From: Paolo Valerio <pvalerio@redhat.com>
To: "Théo Lebrun" <theo.lebrun@bootlin.com>, netdev@vger.kernel.org
Cc: "Nicolas Ferre" <nicolas.ferre@microchip.com>,
"Claudiu Beznea" <claudiu.beznea@tuxon.dev>,
"Andrew Lunn" <andrew+netdev@lunn.ch>,
"David S. Miller" <davem@davemloft.net>,
"Eric Dumazet" <edumazet@google.com>,
"Jakub Kicinski" <kuba@kernel.org>,
"Paolo Abeni" <pabeni@redhat.com>,
"Lorenzo Bianconi" <lorenzo@kernel.org>,
"Grégory Clement" <gregory.clement@bootlin.com>,
"Benoît Monin" <benoit.monin@bootlin.com>,
"Thomas Petazzoni" <thomas.petazzoni@bootlin.com>
Subject: Re: [PATCH RFC net-next 2/6] cadence: macb/gem: handle multi-descriptor frame reception
Date: Tue, 02 Dec 2025 18:32:10 +0100 [thread overview]
Message-ID: <87cy4wzt5x.fsf@redhat.com> (raw)

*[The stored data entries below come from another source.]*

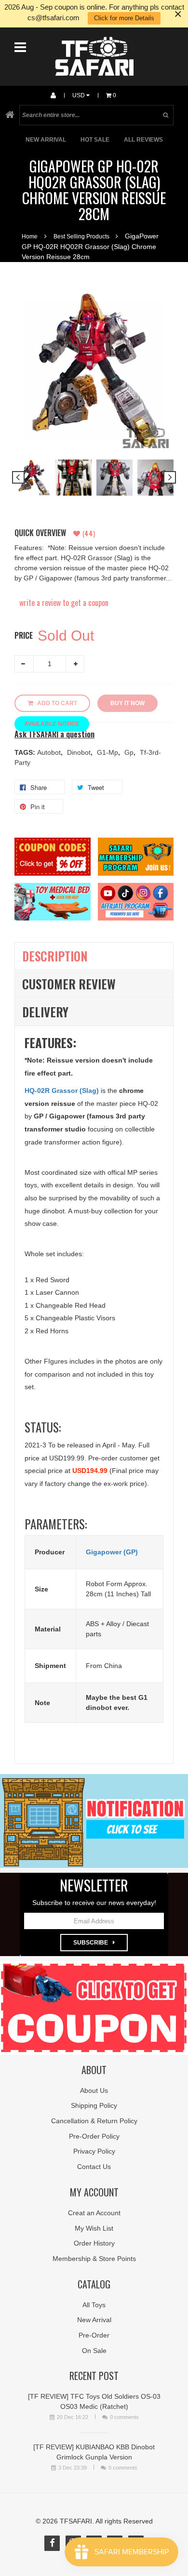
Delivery (45, 1012)
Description (55, 956)
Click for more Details (124, 18)
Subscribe (90, 1942)
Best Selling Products (81, 236)
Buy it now (127, 703)
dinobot (80, 752)
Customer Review (69, 984)
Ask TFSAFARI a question (54, 734)
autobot (50, 752)
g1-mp (108, 752)
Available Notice (52, 724)
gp (129, 752)
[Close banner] (178, 13)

In-Reply-To: <DEJIOQFT9I2J.16KSODWK6IH6L@bootlin.com>
On 27 Nov 2025 at 02:38:45 PM, Théo Lebrun <theo.lebrun@bootlin.com> wrote:
> On Wed Nov 19, 2025 at 2:53 PM CET, Paolo Valerio wrote:
>> Add support for receiving network frames that span multiple DMA
>> descriptors in the Cadence MACB/GEM Ethernet driver.
>>
>> The patch removes the requirement that limited frame reception to
>> a single descriptor (RX_SOF && RX_EOF), also avoiding potential
>> contiguous multi-page allocation for large frames. It also uses
>> page pool fragments allocation instead of full page for saving
>> memory.
>>
>> Signed-off-by: Paolo Valerio <pvalerio@redhat.com>
>> ---
>> drivers/net/ethernet/cadence/macb.h | 4 +-
>> drivers/net/ethernet/cadence/macb_main.c | 180 ++++++++++++++---------
>> 2 files changed, 111 insertions(+), 73 deletions(-)
>>
>> diff --git a/drivers/net/ethernet/cadence/macb.h b/drivers/net/ethernet/cadence/macb.h
>> index dcf768bd1bc1..e2f397b7a27f 100644
>> --- a/drivers/net/ethernet/cadence/macb.h
>> +++ b/drivers/net/ethernet/cadence/macb.h
>> @@ -960,8 +960,7 @@ struct macb_dma_desc_ptp {
>> #define PPM_FRACTION 16
>>
>> /* The buf includes headroom compatible with both skb and xdpf */
>> -#define MACB_PP_HEADROOM XDP_PACKET_HEADROOM
>> -#define MACB_PP_MAX_BUF_SIZE(num) (((num) * PAGE_SIZE) - MACB_PP_HEADROOM)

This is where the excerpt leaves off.